Bundan tam 7 yıl önce mesleğine adım attığı günleri bize anlatırken o günleri tekrar yaşadığını söyleyerek, devam eden Nur Hamza, "Kadınların medyada maruz kaldığı şantaj karşısında şok oldum. Ün sahibi olmak için ya da kadınları görsel olarak kullanmak için birçok ahlaksız meseleye şahit oldum. Yeterli farkındalığa sahip olmayan kadınların ise buna razı geldiklerine de şahit oldum. Taciz ve sömürünün kurbanı olan kadınları gördükten sonra aslında çok daha öfkelenerek mesleğe sarıldım. Bir söz vererek başladım kendi kendime; ayartmalara, tacizlere asla boyun eğmeyeceğim...” sözleri ile kadın gazetecilerin yaşadığı zorluklara dikkat çekiyor.

“Kadın gazeteciler iş bulmakta zorlanıyor”

Kayırmacılığın birçok kişiyi izleyiciye hiçbir faydası olmayan boş içerikli programlar sunmaya yönelttiğine dikkat çeken Nur Hamza, sözlerine şöyle devam ediyor: "Bu, kadınların bu ortamda özellikle kafa karışıklığı ve ayrımcılık ışığında iş bulma fırsatlarının olmamasına yol açıyor. Kadın gazeteciler hakikaten iş bulmakta zorlanıyorlar özellikle de kaliteli iş. Programlara sponsor olan bazı televizyon istasyonları ve firmaların kadınları kültürlerine, potansiyellerine ve yeteneklerine göre seçmediğini, güzellik merkezlerinden mezun olan kadınlara odaklandığını, bu da bizim alanımızı geriye doğru götüren bir husustur. Aslında mesleki anlamda geriye götürürken toplumsal anlamda da bir geriye götürüş de var. Çünkü toplumların farkındalığını etkiliyor, özellikle de bu programlar gençlerin farkındalığını artırır ve onların düşünce ve tutumlarını etkiler. Seçimlerinizde görselliğe önem verdiğiniz hissettirdiğinizde algılar da o yöne kayıyor.”
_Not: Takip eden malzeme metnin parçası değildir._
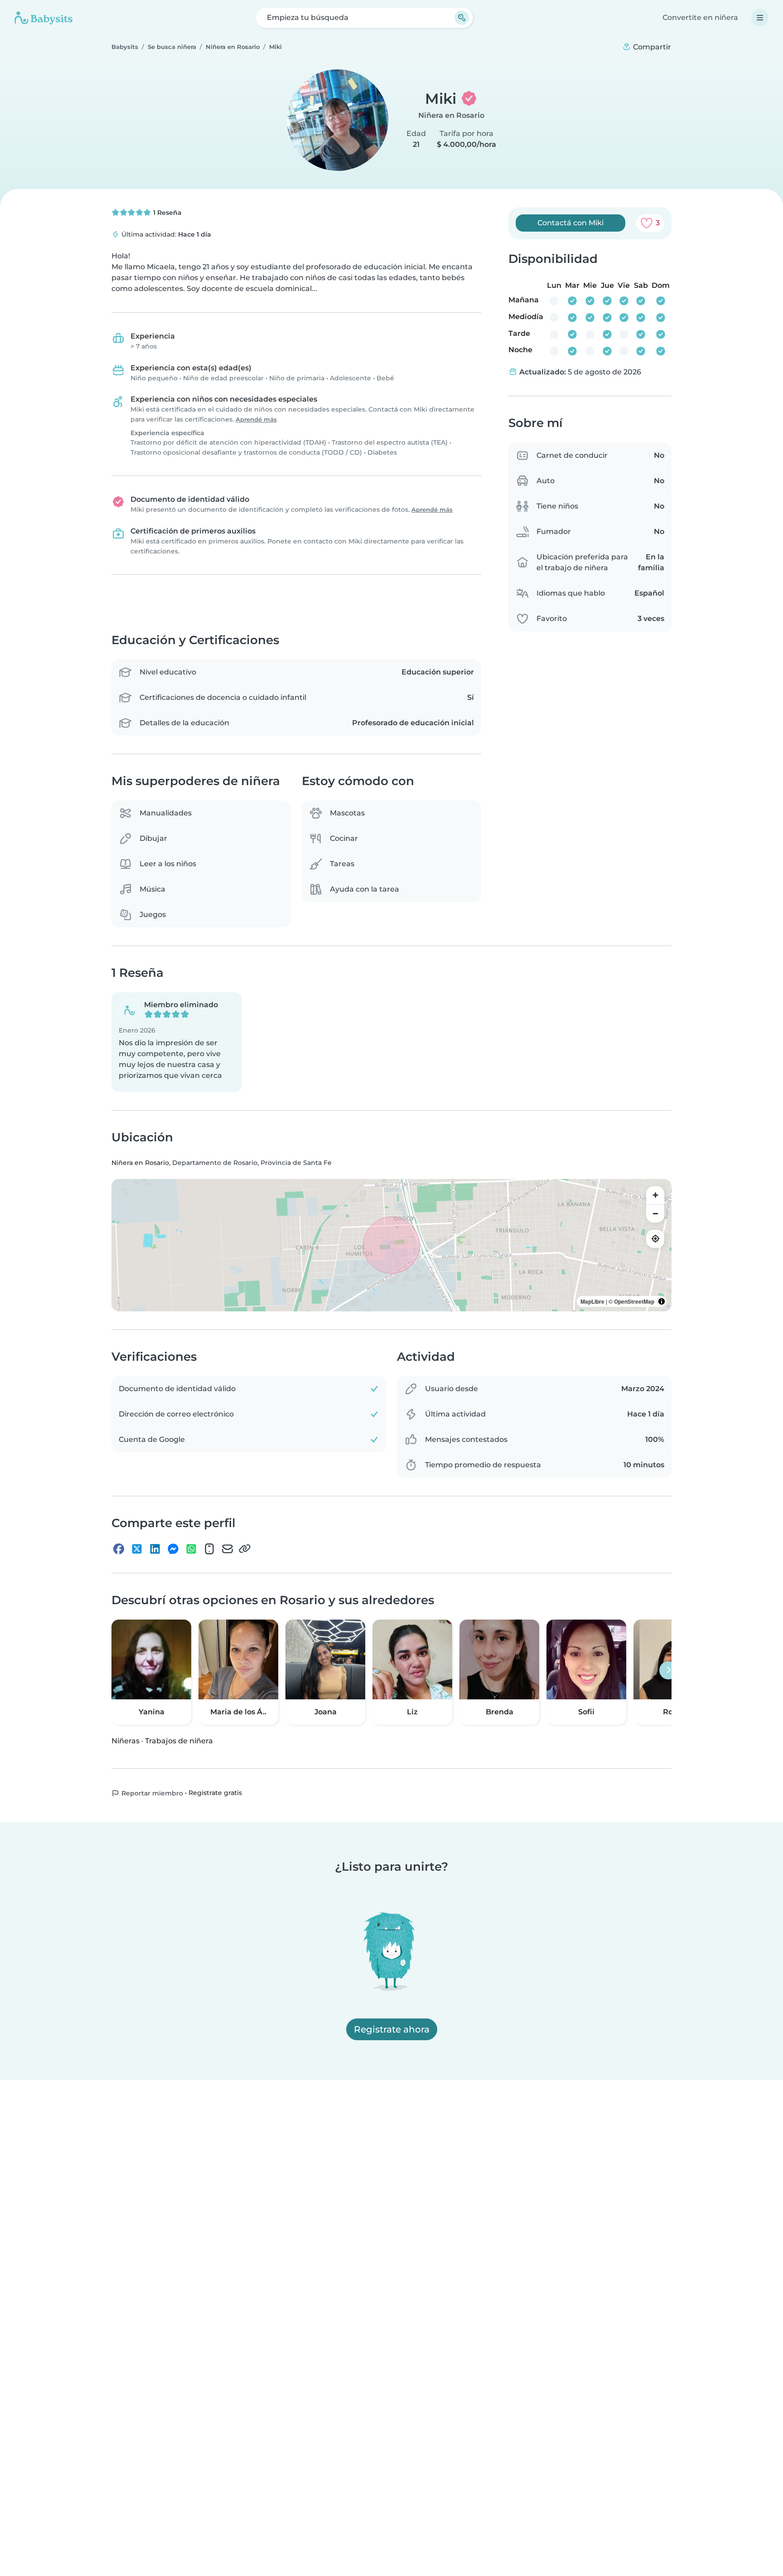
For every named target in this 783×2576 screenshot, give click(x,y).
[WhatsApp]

“Birçok projeye imza atmak istiyorum”

Geleceğe dair ve yapmak istediklerine dair çok sayıda projeye imza atmak istediğini fakat önceliklerinin olduğunu vurgulayan Nur Hamza, “Üretim yapan, kadınları, toplumu üretime sevk eden programlara imza atmak istiyorum. Kadınların farkındalıklarını arttıracak, bilinç düzeyini yükseltecek projelerde yer almak istiyorum. Ülkemin ve Ortadoğu’nun kadın yeteneklerine yer veren programların çoğalmasını istiyorum ve böyle bir programı sunmayı arzuyla bekliyorum” diyor.
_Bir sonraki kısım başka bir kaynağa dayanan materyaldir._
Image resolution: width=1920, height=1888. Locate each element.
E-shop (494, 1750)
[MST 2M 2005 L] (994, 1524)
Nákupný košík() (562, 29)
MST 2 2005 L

“Kadınlar ön yargıları kırabilir”

Nur Hamza konuşmasının sonunda, medya alanına girmek isteyen bir kadının güçlü ve etkili bir kişiliğe sahip olması ve hedeflerine ulaşmak için çok çalışması gerektiğini vurgularken, ön yargıları ve toplumsal yargıları kadınların kırabileceğini de hatırlatıyor.